Spinach Quiche with Pine Nuts
- 1 frozen 9-inch ready-made whole wheat piecrust
- 1 1/2 tablespoon extra-virgin olive oil
- 2 large cloves garlic, sliced
- 6 cups fresh baby spinach, washed and dried
- 1 teaspoon fine sea salt
- 1/4 teaspoon ground black pepper
- 1 tablespoon finely chopped fresh sage
- 1/2 cup pine nuts, toasted
- 1 cup grated mozzarella
- 1/4 cup grated parmesan
- 1 cup milk
- 2 large eggs
- 1 large red potato, steamed until firm-tender, sliced 1/4-inch thick
Preheat the oven to 350°F.
Remove piecrust from the freezer and thaw for ten minutes.

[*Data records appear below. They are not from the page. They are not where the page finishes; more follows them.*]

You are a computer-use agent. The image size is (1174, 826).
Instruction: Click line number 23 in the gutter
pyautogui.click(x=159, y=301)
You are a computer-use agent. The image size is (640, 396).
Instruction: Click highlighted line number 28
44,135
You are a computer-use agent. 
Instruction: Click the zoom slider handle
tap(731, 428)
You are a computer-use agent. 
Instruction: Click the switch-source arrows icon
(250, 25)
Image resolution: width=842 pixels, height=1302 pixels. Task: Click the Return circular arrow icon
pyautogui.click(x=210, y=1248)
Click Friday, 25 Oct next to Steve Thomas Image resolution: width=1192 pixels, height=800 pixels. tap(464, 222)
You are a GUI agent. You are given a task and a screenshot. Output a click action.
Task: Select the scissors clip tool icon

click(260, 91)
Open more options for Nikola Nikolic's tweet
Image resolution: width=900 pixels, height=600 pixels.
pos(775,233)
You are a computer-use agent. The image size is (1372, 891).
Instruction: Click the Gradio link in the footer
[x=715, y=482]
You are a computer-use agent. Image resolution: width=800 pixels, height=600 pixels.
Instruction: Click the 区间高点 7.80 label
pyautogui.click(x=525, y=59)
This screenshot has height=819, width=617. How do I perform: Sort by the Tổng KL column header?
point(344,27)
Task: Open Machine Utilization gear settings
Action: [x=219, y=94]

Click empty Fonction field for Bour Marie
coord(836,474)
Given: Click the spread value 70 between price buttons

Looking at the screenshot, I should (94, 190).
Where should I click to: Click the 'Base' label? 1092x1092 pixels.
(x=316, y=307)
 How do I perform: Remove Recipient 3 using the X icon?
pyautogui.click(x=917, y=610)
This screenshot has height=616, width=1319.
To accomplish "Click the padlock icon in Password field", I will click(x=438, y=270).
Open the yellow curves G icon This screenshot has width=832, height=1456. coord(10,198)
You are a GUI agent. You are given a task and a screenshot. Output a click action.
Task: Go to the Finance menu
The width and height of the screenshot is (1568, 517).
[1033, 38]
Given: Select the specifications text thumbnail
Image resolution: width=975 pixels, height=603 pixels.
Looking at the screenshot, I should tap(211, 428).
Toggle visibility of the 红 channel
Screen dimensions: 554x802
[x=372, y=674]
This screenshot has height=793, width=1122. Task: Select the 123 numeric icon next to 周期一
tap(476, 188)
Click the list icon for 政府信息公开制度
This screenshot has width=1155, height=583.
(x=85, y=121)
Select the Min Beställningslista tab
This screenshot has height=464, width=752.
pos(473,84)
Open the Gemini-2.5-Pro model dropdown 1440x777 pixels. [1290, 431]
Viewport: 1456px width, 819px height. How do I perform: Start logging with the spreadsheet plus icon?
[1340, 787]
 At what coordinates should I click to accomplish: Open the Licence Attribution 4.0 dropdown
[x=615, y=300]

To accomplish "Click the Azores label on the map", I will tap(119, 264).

Prick the bottom with a fork and bake for 7 to 10 minutes, until lightly browned.
Remove crust from the oven to cool.
Heat olive oil in a medium sauté pan.
Cook, stirring constantly, for about 1 minute, or until the spinach is just wilted.
Stir in pine nuts.
In a small bowl, mix mozzarella and Parmesan cheeses.
In another bowl, whisk milk and eggs together.
Sprinkle 1/4 cup of the cheese mixture on the piecrust.
Top with half of the spinach mixture.
Place potato slices on top of spinach.
Add half remaining cheese mixture and then remaining spinach mixture.
Top with remaining cheese. Place the pie pan on a sheet pan.
Carefully pour in milk mixture.
Bake for 45 to 50 minutes, until a knife inserted into the center comes out clean. Cool slightly before cutting.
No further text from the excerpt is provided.